No pude contener las lágrimas con la vista de aquella cara asaltada por el mundo y echada a menos por la maldad del hombre. Tenía ojillos pequeños, como de vacuno, que miraban con bondad e inocencia y un pelo enmarañado que caía en racimos cubriendo su fisionomía. Su cara, echada a perder de la nariz hacia abajo, producía con la sola mirada una punzada violenta en el interior de cráneo. Su boca había sido hecha añicos años atrás y era atravesada en el medio, justo de arriba a abajo, por una profunda cicatriz que dejaba ver unos pequeños dientes todos cariados. Era difícil comprenderlo, pues su lengua se asomaba por la puerta de unos labios que no le hacían limite. Su hablar era seseante y en su producción le era imposible contener la saliva que saltaba expelida por el vibrato de su lengua contra la fenestra abierta de su boca. Su cuerpito era enjuto y escaso de carnes, dejando asomar toda su osamenta a través de una piel tan delgada como un pellejo.

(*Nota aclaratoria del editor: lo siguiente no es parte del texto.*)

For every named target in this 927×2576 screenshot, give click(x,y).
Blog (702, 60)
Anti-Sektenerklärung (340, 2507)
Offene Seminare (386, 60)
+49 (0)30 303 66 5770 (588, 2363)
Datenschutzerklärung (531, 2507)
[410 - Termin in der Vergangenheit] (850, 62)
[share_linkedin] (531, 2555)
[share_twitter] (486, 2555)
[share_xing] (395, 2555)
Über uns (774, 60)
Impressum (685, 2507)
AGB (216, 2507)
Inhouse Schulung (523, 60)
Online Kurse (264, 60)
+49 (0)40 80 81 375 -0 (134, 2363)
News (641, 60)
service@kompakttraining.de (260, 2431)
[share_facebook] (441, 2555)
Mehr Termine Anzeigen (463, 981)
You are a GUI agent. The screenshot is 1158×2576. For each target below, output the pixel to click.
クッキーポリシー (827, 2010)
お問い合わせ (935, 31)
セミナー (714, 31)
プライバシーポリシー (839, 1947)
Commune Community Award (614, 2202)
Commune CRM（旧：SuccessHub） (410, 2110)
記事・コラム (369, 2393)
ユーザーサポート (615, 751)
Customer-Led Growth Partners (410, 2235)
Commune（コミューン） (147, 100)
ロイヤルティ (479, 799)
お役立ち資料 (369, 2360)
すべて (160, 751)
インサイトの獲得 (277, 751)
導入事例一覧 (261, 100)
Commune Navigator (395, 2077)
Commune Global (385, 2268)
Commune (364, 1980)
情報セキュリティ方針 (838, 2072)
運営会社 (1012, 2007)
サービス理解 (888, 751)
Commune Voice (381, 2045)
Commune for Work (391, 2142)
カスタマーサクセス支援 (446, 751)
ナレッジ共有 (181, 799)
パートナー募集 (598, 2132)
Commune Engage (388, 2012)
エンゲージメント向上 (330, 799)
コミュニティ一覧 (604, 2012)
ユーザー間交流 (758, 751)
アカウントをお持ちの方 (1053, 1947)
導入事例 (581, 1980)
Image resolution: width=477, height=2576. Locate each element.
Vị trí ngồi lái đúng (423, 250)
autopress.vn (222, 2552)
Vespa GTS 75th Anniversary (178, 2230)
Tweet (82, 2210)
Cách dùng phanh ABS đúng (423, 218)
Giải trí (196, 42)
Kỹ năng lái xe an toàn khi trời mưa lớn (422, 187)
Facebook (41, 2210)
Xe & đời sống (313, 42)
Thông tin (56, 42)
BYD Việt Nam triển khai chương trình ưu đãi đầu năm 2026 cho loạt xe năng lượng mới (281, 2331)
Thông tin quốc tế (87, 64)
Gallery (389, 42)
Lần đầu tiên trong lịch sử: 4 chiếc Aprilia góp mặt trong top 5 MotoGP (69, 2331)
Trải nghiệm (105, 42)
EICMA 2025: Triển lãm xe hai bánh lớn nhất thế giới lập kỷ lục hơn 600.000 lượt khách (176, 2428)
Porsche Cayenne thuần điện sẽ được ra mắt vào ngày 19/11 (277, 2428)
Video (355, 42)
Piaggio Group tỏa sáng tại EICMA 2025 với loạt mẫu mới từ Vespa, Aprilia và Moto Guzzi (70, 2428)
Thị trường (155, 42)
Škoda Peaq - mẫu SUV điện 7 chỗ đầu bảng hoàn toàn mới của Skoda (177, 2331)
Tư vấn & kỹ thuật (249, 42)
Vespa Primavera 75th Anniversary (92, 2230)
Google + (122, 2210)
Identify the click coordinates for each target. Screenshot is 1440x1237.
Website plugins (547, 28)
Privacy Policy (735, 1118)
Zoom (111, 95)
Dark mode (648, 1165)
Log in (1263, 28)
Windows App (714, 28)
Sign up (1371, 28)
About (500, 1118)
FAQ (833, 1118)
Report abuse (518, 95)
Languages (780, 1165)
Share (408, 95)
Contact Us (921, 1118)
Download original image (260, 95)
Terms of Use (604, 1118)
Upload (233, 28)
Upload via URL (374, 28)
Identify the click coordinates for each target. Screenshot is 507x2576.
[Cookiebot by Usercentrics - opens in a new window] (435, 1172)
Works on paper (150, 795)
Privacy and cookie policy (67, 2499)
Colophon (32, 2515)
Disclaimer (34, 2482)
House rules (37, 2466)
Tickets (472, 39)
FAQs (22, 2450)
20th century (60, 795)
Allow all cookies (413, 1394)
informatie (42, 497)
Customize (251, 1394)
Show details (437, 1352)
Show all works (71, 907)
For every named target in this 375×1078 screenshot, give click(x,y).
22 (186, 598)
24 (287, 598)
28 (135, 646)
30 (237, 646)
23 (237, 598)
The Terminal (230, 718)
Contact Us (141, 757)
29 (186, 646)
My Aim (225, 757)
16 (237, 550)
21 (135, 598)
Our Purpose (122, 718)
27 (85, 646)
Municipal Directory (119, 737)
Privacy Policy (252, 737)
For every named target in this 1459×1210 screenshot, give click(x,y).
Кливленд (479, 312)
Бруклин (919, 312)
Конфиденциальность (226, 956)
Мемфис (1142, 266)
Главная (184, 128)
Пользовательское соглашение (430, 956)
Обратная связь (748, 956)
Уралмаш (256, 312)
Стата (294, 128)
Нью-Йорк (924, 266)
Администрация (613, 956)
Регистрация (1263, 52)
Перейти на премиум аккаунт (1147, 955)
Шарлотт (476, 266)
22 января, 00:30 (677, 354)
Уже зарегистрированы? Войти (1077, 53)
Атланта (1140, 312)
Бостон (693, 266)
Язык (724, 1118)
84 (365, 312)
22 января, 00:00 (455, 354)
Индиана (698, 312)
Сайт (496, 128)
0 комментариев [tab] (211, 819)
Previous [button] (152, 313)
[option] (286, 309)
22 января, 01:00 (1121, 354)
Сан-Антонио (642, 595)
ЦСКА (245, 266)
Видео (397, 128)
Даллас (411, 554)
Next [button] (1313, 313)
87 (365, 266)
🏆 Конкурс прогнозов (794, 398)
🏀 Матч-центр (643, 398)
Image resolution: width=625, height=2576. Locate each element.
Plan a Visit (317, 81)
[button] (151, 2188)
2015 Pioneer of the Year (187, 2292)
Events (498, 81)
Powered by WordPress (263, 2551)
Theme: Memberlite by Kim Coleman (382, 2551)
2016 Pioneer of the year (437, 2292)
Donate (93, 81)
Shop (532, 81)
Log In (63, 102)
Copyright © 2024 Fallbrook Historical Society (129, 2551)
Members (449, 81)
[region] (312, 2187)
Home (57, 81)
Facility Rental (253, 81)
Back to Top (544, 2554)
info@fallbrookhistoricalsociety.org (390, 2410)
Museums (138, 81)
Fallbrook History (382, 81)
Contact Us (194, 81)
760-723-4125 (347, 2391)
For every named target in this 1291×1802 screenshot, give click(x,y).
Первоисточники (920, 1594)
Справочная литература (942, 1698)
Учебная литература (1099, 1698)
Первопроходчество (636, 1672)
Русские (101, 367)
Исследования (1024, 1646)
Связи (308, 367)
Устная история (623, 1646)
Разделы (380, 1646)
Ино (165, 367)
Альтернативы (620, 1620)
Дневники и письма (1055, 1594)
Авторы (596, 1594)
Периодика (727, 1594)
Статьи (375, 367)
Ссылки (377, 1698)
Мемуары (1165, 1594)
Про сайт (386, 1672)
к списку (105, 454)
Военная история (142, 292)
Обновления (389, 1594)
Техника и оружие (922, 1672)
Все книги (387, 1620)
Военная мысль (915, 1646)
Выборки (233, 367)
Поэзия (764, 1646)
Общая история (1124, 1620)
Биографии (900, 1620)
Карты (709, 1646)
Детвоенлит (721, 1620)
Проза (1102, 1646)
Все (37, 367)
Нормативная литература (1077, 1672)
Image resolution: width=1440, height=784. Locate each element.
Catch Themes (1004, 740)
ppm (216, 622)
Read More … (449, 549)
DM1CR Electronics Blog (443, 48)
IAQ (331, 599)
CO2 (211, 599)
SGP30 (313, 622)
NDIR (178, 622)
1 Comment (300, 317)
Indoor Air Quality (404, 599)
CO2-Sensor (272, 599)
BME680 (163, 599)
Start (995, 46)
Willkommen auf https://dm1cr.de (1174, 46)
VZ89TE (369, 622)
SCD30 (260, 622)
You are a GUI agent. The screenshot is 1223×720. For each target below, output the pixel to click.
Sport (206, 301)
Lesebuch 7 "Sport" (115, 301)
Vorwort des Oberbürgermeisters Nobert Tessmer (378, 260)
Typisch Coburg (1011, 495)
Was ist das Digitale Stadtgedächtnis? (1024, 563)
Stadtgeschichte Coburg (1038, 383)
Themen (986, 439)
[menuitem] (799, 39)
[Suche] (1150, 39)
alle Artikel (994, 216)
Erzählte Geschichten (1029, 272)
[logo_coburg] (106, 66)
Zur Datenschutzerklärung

Las lágrimas le corrían por sus mejillas y al llegar a su boca, formaban cuerpo con sus babas. Me pedía clemencia, solicitaba mi perdón y mientras abrazaba mi cintura gritaba su inocencia. Alargó su mano para entregarme algo, un raído trozo de tela escrito con un pedazo de carbón que encontró ente la paja, daba cuenta de su voz, esa que por motivos anatómicos se hacía tan difícil comprender. Me conmovió su escueto relato y su declaración de vida, una que me pedía salvar en honor a mi oficio de médico.

“Me llamo Benigno Siles y no soy demonio, no tengo por dentro más que la sensibilidad de un hombre criado entre tragedias y soledades de florestas. Abandonado al nacimiento fui entregado a las montañas y criado por una honesta familia que conociendo la sabiduría de la tierra y sus ciclos, me permitió mamar de las ubres de las cabras y labrar desde pequeño. Temprano sufrí una segunda pérdida, cuando mis padres murieron a manos de villanos, no sin antes ellos sellar mi destino con un tajo entre mi cara. Huí de allí porque me creyeron muerto, me escondí entre peñascos y fue el mullido musgo quien alentó la curación de eso que alguna vez fue cara. Aprendí a hacer fuego acariciando dos maderos y este me protegió de las fauces de la noche.

Mis amigos eran los abedules, los cipreses y toda criatura viva que se moviera, arrastrara o volara por los cielos. Al cabo de un tiempo aprendí la “natura lengua” y todo se me hizo claro entre los bosques. El cielo me avisaba de tormentas, la tierra susurraba la madurez de sus frutos y una vez terminaba el tiempo de los animales, eran ellos mismos quienes me ofrecían la proteína de su carne. Brujo no soy y poseído menos, y si hablo lenguas jamás oídas por el hombre, es porque él se hizo sordo a los susurros de la tierra, al aluvión de la sabia en los troncos y al canto de las piedras. No añoro más que mi libertad y esa es mi verdadera riqueza. No quiero su oro, no participo de sus cultos y mis únicos anhelos son el silencio de la noche y mi serenidad en su escalada”.

Esa tarde conocí de primera mano lo que hace el miedo, que sumado a la ignorancia y la soberbia permitía el terror y no reparaba nunca daños en su avance. Mis instrumentos médicos pasaron de amplificadores de la fisiología del cuerpo a instrumentos de herrería. Mi martillo se hizo cerrajero y mis instrumentos de sutura fueron escoplos de escapada.